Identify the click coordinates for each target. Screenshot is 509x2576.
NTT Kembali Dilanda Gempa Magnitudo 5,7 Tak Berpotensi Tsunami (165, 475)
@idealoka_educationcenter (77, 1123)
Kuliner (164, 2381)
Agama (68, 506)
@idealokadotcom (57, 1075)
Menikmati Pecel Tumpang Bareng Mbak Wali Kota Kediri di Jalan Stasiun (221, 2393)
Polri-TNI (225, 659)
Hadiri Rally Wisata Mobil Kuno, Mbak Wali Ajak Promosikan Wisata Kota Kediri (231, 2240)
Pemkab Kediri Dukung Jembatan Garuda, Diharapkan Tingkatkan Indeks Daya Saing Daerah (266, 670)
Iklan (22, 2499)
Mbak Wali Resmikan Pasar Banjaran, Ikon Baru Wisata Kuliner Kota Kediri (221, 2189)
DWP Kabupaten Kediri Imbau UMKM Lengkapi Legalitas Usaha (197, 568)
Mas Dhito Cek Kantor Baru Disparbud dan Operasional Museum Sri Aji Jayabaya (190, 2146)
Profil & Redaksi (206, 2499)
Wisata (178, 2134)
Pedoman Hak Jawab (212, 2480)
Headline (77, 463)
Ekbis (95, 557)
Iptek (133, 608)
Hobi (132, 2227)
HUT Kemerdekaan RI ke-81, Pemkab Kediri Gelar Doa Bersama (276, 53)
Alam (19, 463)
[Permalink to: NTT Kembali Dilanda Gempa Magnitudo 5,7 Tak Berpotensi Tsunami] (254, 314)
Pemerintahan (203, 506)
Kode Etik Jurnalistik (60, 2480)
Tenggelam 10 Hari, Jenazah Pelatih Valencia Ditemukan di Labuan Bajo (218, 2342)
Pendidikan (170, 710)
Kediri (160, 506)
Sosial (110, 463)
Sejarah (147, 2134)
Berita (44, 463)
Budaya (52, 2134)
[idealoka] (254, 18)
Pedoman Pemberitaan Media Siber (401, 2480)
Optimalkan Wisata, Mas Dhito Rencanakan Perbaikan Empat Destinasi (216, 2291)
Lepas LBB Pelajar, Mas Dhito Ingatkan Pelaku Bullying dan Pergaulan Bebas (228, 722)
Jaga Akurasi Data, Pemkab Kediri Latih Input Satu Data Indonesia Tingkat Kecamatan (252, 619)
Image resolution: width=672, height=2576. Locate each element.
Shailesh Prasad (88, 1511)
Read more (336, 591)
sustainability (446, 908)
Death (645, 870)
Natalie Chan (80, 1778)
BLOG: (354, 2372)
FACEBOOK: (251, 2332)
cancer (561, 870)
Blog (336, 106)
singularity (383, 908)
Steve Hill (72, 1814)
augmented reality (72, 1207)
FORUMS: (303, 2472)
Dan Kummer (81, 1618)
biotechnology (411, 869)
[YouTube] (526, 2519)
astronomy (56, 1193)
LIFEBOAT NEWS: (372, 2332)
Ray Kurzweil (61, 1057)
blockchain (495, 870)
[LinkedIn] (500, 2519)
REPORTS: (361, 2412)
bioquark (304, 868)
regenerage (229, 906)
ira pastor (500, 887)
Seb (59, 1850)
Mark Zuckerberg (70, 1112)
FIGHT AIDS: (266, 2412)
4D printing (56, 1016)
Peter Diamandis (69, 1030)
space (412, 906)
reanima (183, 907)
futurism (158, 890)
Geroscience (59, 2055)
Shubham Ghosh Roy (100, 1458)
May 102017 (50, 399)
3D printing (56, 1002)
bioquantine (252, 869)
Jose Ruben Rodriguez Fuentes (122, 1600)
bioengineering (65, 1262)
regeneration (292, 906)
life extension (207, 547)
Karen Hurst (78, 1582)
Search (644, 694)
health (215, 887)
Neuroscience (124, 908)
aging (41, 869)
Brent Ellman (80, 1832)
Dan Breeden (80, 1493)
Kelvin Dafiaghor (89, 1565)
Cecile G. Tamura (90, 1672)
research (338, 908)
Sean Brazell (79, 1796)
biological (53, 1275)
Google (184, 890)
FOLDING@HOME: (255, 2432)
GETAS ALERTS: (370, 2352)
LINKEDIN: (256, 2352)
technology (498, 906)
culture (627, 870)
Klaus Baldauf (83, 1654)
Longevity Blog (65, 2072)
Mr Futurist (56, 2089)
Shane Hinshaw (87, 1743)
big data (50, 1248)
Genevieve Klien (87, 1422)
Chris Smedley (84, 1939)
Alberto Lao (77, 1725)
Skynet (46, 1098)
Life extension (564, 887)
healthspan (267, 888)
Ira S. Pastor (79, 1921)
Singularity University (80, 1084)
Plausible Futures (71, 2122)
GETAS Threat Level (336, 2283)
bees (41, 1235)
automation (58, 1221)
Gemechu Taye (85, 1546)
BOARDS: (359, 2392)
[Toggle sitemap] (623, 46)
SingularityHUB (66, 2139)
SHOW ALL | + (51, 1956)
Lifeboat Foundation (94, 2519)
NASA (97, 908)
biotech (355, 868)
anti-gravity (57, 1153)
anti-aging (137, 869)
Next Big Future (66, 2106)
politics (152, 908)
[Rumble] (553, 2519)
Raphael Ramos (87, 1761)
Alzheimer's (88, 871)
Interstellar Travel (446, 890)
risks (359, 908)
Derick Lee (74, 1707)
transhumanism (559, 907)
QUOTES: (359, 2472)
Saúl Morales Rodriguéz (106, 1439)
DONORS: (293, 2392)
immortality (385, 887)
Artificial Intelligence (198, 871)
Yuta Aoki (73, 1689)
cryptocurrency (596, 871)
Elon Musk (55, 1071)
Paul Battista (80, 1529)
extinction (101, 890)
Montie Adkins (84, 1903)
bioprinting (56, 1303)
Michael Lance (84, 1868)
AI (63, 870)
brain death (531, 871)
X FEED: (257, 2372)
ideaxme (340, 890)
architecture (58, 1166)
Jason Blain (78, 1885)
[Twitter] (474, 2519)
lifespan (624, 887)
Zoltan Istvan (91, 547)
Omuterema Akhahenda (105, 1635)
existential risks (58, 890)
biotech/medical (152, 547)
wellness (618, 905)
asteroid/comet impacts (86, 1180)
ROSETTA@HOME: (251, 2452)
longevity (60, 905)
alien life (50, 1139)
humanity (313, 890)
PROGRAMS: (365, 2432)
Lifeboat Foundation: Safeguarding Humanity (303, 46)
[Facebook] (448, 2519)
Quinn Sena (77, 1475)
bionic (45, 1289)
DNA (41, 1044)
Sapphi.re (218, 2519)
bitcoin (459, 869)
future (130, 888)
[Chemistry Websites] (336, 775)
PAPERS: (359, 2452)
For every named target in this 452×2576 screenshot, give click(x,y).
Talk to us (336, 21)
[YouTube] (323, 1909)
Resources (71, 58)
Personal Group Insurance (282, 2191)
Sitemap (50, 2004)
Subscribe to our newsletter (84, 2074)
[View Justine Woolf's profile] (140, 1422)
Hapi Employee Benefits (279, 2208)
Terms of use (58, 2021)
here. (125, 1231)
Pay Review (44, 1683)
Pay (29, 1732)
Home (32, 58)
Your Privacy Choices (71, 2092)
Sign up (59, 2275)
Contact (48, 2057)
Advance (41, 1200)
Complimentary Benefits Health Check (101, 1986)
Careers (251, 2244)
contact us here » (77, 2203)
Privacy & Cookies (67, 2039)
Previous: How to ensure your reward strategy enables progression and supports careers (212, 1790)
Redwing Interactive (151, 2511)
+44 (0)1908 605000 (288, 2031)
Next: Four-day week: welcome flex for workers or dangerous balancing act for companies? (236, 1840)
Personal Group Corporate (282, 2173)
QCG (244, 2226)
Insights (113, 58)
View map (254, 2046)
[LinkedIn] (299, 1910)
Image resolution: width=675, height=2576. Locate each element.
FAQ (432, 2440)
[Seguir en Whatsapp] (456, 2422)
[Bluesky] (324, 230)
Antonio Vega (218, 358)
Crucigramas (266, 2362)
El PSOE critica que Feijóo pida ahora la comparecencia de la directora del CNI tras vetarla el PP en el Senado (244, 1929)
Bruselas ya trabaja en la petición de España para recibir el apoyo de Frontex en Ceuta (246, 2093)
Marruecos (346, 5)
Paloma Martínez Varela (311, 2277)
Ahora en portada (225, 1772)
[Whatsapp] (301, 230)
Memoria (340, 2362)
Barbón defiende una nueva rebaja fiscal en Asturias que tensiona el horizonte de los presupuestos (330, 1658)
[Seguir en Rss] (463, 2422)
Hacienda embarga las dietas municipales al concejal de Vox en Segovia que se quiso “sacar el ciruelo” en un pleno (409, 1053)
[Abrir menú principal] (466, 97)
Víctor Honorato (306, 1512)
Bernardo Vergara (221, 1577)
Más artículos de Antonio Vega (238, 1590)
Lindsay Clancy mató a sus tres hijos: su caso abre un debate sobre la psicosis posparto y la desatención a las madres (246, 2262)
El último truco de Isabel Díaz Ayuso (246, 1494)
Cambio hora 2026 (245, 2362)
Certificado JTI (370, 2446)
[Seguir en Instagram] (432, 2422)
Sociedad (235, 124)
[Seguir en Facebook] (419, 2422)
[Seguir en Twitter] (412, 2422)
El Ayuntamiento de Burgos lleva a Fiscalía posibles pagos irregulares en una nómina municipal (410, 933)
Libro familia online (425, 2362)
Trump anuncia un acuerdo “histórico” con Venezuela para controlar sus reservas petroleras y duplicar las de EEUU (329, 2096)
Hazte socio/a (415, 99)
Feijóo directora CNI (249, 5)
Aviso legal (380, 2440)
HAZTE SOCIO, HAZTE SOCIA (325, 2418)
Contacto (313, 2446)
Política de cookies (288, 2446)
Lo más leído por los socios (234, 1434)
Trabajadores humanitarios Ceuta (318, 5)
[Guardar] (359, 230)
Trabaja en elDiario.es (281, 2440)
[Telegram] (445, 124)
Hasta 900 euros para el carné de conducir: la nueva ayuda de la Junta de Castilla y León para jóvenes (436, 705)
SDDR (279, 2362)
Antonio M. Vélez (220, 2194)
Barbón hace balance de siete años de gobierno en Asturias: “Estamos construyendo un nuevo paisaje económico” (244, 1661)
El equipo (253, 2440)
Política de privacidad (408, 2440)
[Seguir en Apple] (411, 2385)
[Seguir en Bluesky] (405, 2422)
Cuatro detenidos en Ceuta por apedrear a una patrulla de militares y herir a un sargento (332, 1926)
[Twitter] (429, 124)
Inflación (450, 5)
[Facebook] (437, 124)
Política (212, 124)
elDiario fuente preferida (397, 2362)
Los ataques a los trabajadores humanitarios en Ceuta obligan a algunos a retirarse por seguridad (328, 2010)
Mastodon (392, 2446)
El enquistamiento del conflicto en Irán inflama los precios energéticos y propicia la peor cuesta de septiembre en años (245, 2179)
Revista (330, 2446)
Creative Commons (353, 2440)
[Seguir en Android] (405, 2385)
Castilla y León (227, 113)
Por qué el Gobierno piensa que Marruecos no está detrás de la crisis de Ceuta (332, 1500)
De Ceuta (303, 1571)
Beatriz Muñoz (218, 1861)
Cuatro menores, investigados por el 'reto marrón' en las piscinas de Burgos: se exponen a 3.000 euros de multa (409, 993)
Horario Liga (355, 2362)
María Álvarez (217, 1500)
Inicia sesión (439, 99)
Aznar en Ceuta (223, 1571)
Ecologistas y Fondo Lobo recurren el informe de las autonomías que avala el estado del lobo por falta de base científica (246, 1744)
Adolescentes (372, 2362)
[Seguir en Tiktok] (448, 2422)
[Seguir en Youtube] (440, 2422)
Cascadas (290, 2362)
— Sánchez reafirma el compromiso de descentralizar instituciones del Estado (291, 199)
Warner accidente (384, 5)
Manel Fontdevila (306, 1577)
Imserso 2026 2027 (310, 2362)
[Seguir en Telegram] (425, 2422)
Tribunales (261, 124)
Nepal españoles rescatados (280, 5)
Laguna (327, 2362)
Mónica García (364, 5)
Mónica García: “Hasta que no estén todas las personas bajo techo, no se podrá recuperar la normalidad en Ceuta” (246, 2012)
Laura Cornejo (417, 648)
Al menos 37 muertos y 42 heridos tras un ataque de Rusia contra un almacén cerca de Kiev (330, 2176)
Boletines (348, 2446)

-.-.-

### What you will do
Each line, starting with the one containing "Castilla y León (227, 113)" and ending with the last line of the records above, should be reproduced exactly.

### Output for this exercise
Castilla y León (227, 113)
Por qué el Gobierno piensa que Marruecos no está detrás de la crisis de Ceuta (332, 1500)
De Ceuta (303, 1571)
Beatriz Muñoz (218, 1861)
Cuatro menores, investigados por el 'reto marrón' en las piscinas de Burgos: se exponen a 3.000 euros de multa (409, 993)
Horario Liga (355, 2362)
María Álvarez (217, 1500)
Inicia sesión (439, 99)
Aznar en Ceuta (223, 1571)
Ecologistas y Fondo Lobo recurren el informe de las autonomías que avala el estado del lobo por falta de base científica (246, 1744)
Adolescentes (372, 2362)
[Seguir en Tiktok] (448, 2422)
[Seguir en Youtube] (440, 2422)
Cascadas (290, 2362)
— Sánchez reafirma el compromiso de descentralizar instituciones del Estado (291, 199)
Warner accidente (384, 5)
Manel Fontdevila (306, 1577)
Imserso 2026 2027 (310, 2362)
[Seguir en Telegram] (425, 2422)
Tribunales (261, 124)
Nepal españoles rescatados (280, 5)
Laguna (327, 2362)
Mónica García (364, 5)
Mónica García: “Hasta que no estén todas las personas bajo techo, no se podrá recuperar la normalidad en Ceuta” (246, 2012)
Laura Cornejo (417, 648)
Al menos 37 muertos y 42 heridos tras un ataque de Rusia contra un almacén cerca de Kiev (330, 2176)
Boletines (348, 2446)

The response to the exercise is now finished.